In 1993, Dugan's patent for his Speech System expired. Competing manufacturers began to bring the Dugan algorithm directly to their product designs. Free of the contractual obligations he had acquired during the patent period, Dugan vowed to build concentrate on building the best automatic mixing systems. His company continues to make and improve his wide variety of systems to this day.
Other major manufacturers, including Shure, Audio-Technica, Lectrosonics, Peavey, Yamaha and others have manufactured automatic microphone systems over the years.
Sound Devices, makers of the popular 688 Field Production Mixer, had earlier featured 12-channels of automatic mixing with only it’s Mix Assist software. Jon Tatooles, co-founder of Sound Devices, worked at the beginning of his career at Shure, where he was involved in the company’s Intellimix automatic mixing technology.
Shure’s Intellimix automatic mixing was invented by Steve Julstrom while at the company in the late 1980s. It was used extensively by Shure for many years in their popular FP and SCM line of automatic mixers in the early 1990s. That was the basis of Sound Devices’ Mix Assist algorithm as well.
Jon Tatooles, co-founder, Sound Devices
Compared to the Dugan system, Mix Assist conceptually operates more to a very sophisticated gate — a decision to turn a given microphone on or off — with very smooth transitions and finite off-attenuation. Mix Assist achieves excellent results and operates on very different principles compared to Dugan.
Last April, Sound Devices, whose products dominate television and film production, not only updated Mix Assist, but licensed and added Dugan’s Speech System automixing software to the 688 mixer as a free update. The addition dramatically expanded Dugan software into the high end of the television and film production market.
“Dugan automixing takes over the nerve-wracking job of cueing mics in and out, freeing up the location recordist to pay more attention to the artistic balance,” said Dugan. “Mixes are cleaner and post-production time is reduced for dramatic dialogue recording. In addition, over-the-shoulder recordists for news, documentaries and reality shows will appreciate how my automixing makes it possible to use several mics at once without background noise build-up.”
The move to film and television came because productions are using more and more microphones simultaneously and the problem of producing a clean dialogue mix is becoming more complex.
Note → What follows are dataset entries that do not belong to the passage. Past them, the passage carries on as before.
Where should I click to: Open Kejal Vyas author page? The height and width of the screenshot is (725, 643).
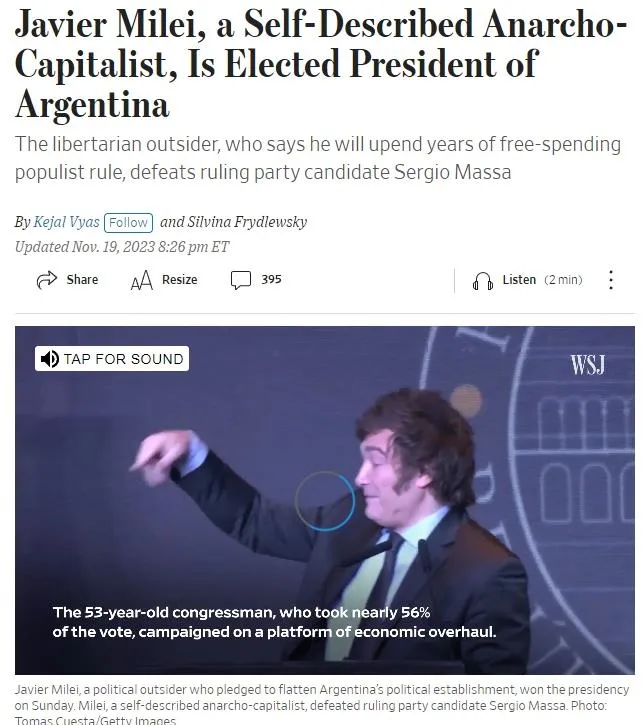click(67, 222)
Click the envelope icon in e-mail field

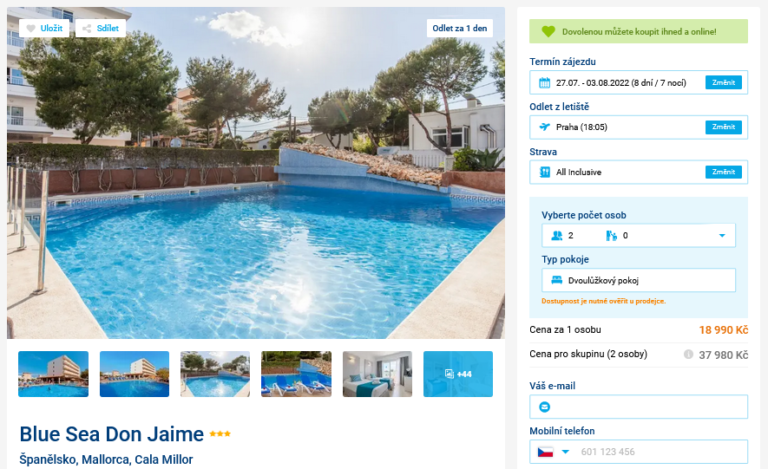(x=545, y=407)
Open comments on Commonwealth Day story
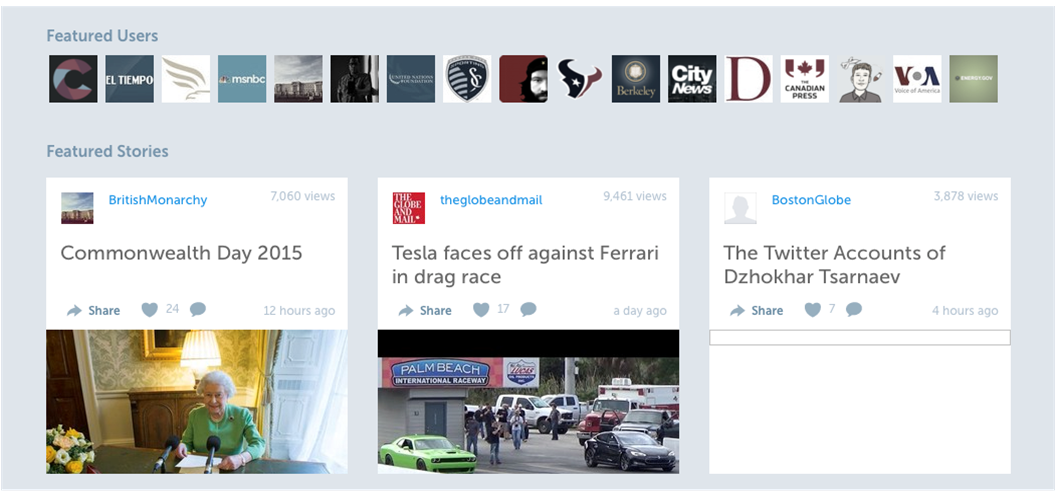Screen dimensions: 1056x495 tap(198, 310)
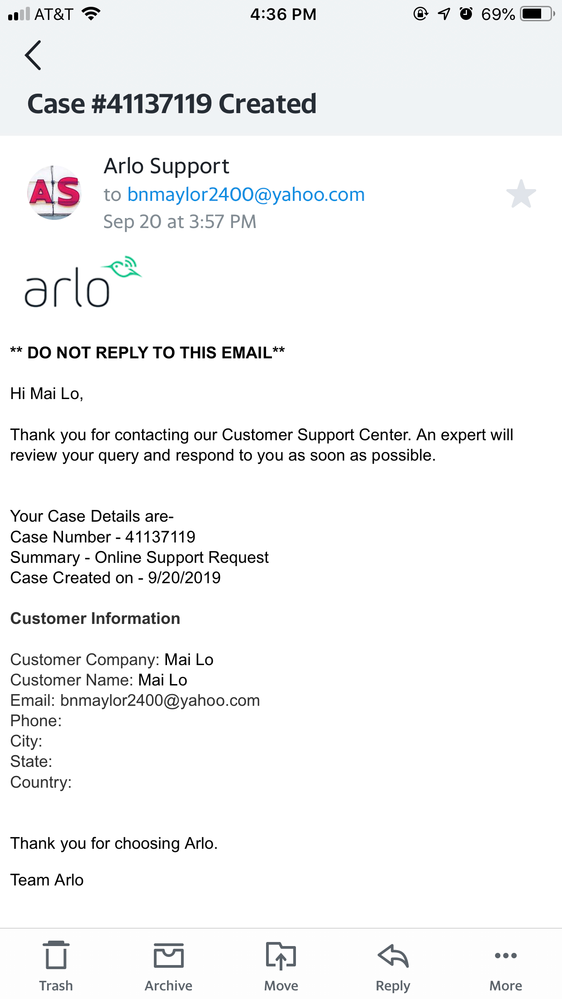The height and width of the screenshot is (999, 562).
Task: Tap the Sep 20 at 3:57 PM timestamp
Action: pos(180,222)
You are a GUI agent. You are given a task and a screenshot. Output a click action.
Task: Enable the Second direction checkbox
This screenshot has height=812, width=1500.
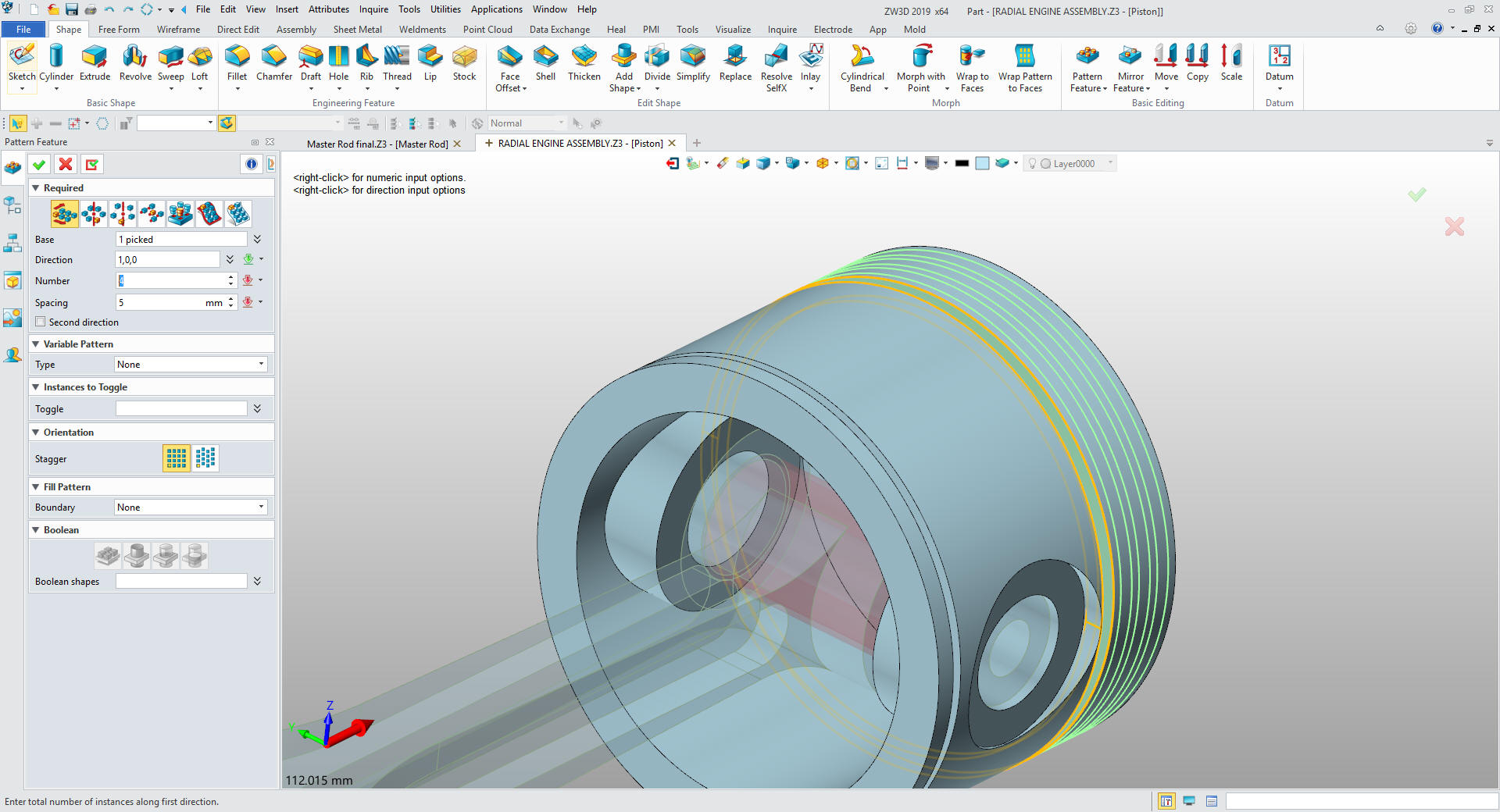pyautogui.click(x=41, y=322)
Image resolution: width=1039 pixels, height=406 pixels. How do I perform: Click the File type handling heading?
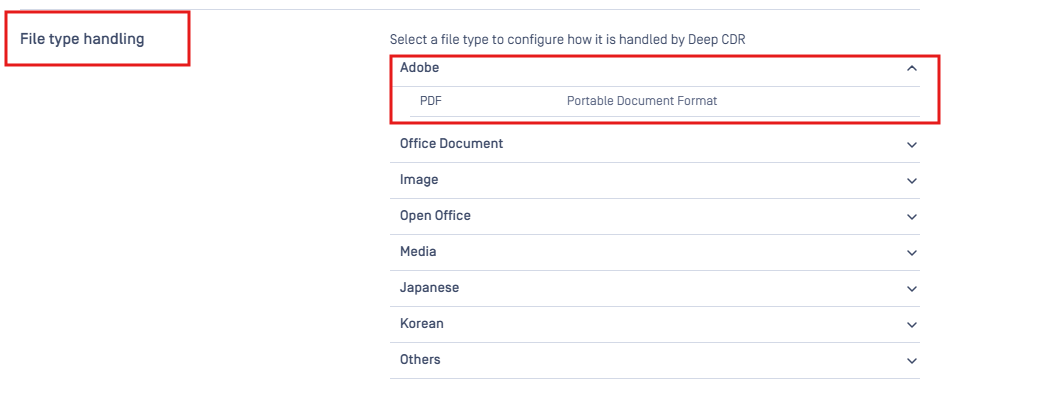tap(82, 39)
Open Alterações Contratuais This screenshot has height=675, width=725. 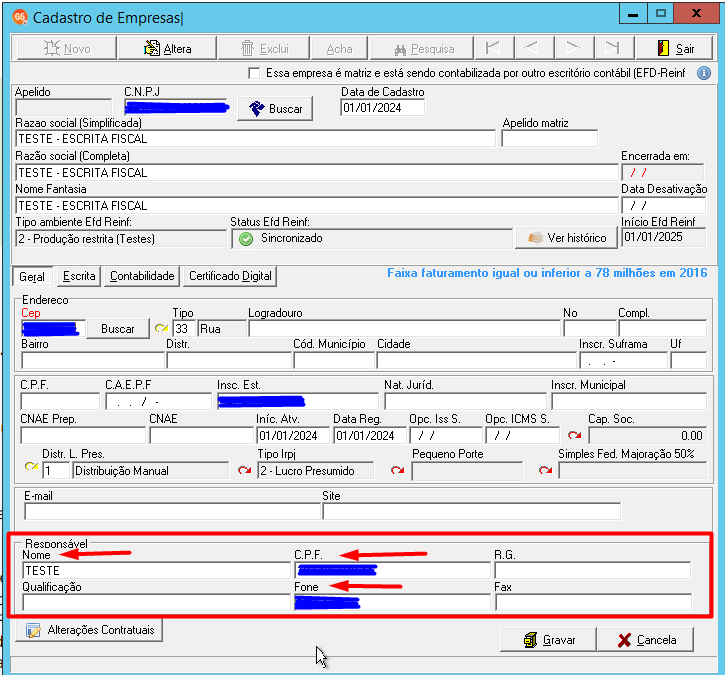(89, 630)

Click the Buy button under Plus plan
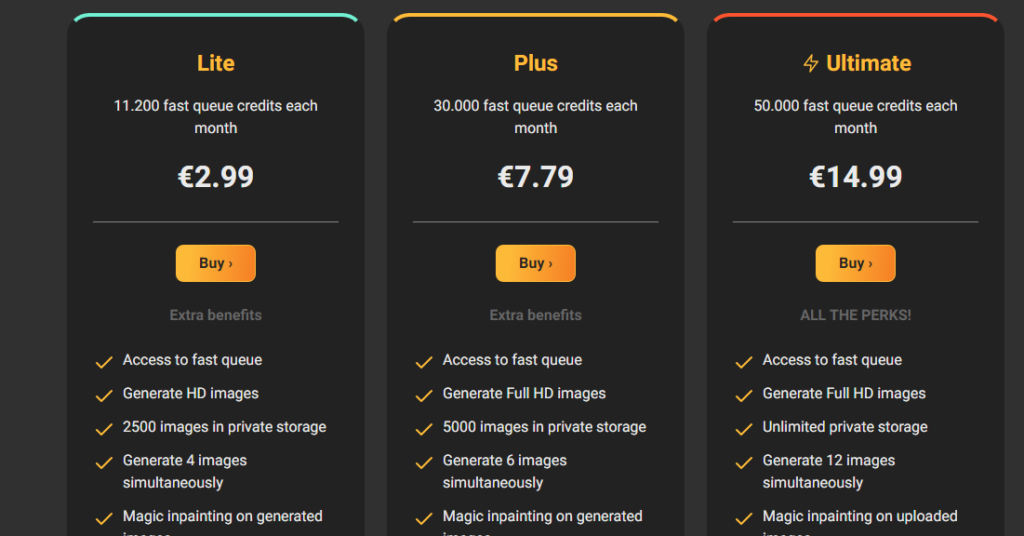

Yet, the term is still often misunderstood. An automatic mixer does not automate everything pertaining to sound mixing. In fact, it doesn’t “mix” at all. It simply turns down microphones which are not actively being used, to reduce the background noise in a mix and make it more intelligible.
Both the Mix Assist and Dugan systems have been used by thousands of people with excellent results. In the end, both systems accomplish similar goals.
Sound Devices describes the sound of the Dugan system as a bit smoother in operation, as all of the microphone gains are continuously and smoothly changing. The mics are neither all the way on or all the way off. Each is continuously mixed in various proportions.
Mix Assist, on the other hand, the company said, offers a lower noise floor as microphones which are picking up constant noise will be attenuated at all times. Mix Assist also has a feature to turn on one microphone even if several are hearing one source.
Sound Devices encourages its customers to experiment with both systems, as it said users will hear subtle differences between the two algorithms.
With either choice, automatic mixing has now entered high-end film and television production, giving mixers another tool in their arsenal to improve increasingly complex location sound.